Today I got worked. I landed in the wrong lane. And I mean it was THE wrong lane. The car behind me got 5 spaces in front of me… yea, that bad.
And a little zen sunk in, infiltrated the echo chamber. (Note: not the real Zen where you have to wear different clothes and be flexible. This was the fake Zen, the one we call out to when we organize our desk).
The zen said, “All this worry is meaningless. Your place in the onramp is meaningless. What matters is happiness. That’s the big nut.”
He continued, “What does happiness look like here? Does it look like always choosing the fastest lane? Can you control and have knowledge over which lane will be quickest? No. You don’t have that, man.”
It was then that I started to wonder if “Zen” wasn’t actually The Dude… Zen had the same kind of slow way of talking, and bowling shoes.
“I’m talking here,” he said, a bit perturbed. “Where was I? Oh yes, happiness. Happiness isn’t about control. You can’t control your chances for cancer or birth or the weather or rain and shit. You can’t control that, so happiness in this situation can’t require control.”
“Happiness here is about awareness and acceptance. It’s about realizing your lane doesn’t matter as much as the smile you bring home to your wife. It’s about not allowing the sludge of minor worries to build up on your spirit and discolor the good things in your life.”

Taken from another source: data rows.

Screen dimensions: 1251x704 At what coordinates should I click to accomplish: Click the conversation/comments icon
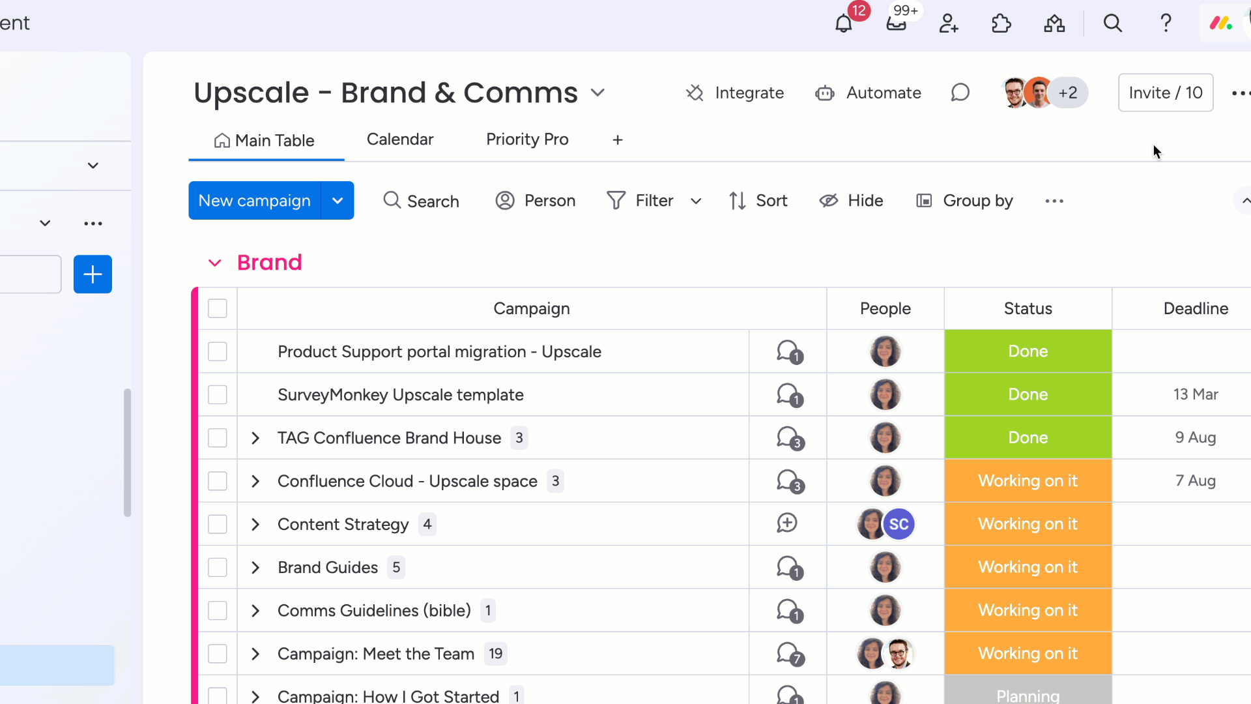click(960, 92)
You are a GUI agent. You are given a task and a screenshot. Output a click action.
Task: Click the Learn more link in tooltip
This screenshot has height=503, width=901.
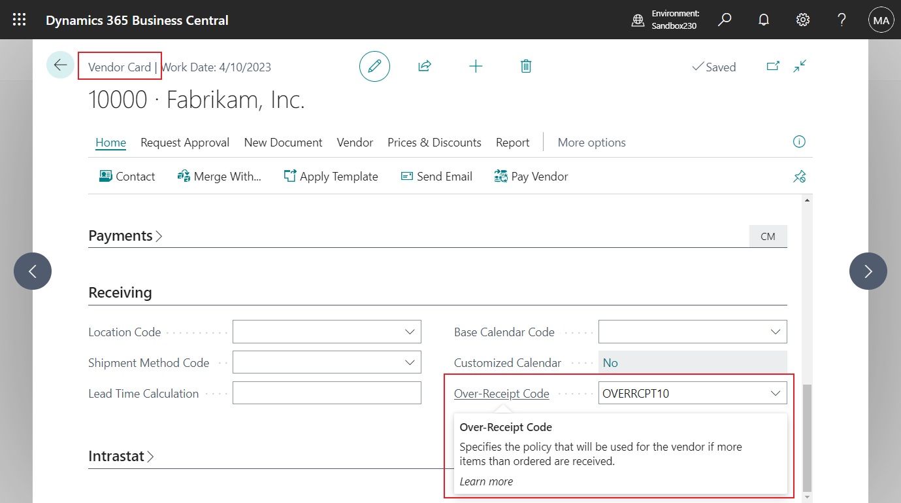(x=486, y=481)
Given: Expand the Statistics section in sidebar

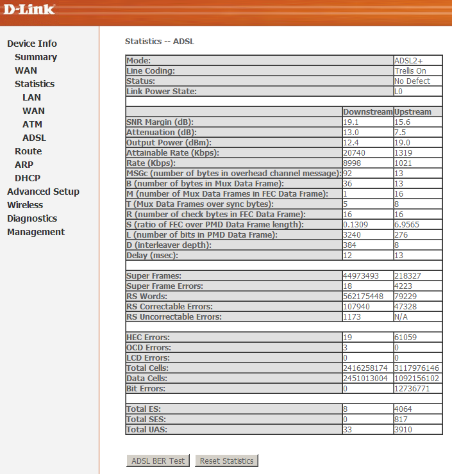Looking at the screenshot, I should (x=35, y=84).
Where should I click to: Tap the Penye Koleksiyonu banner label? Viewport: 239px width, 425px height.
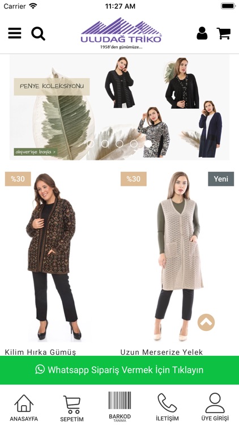click(52, 87)
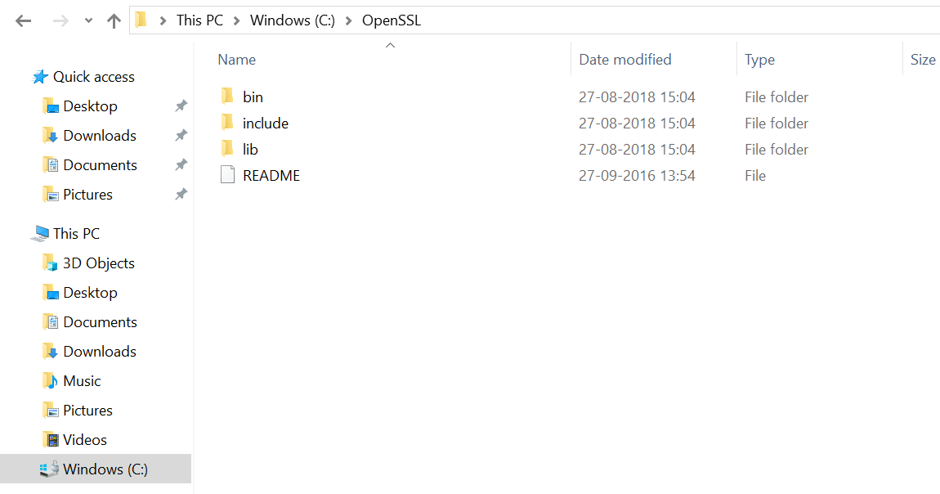Go up one folder level

point(114,20)
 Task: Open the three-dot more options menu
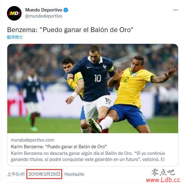coord(175,10)
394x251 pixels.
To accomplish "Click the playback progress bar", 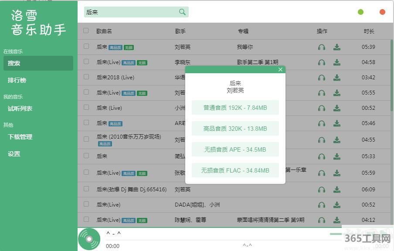I will pyautogui.click(x=218, y=240).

“There’s some really great shit in your life, man. And you’re spending cycles, giving care to what fucking lane you’re in? Only people who have too much stuff do that.”
“And one more thing: I’m the little “z” zen, I’m not the other guy. He’s an asshole. I can never know what he actually thinks. All acceptance and ‘that’s wonderful’ all the time. It’s wishy-washy. I don’t like it.”
“So this ‘happiness is about acceptance’ thing is not for everything. It’s just for this thing… and a lot of other things. But not everything. Don’t be an asshole, man.”
There you have it. Fucking zen, man. Total character. But he’s right. You’re an idiot if you think you can control it all. You’ll just turn into a little man, brittle, breakable, white-knuckling it through.
That’s not the big nut. Your success and your nature are much deeper, alive, pliable. Notice what matters and what doesn’t. Steward your care.
Because no matter who you are you can’t control the fact that penises are incredibly weird looking.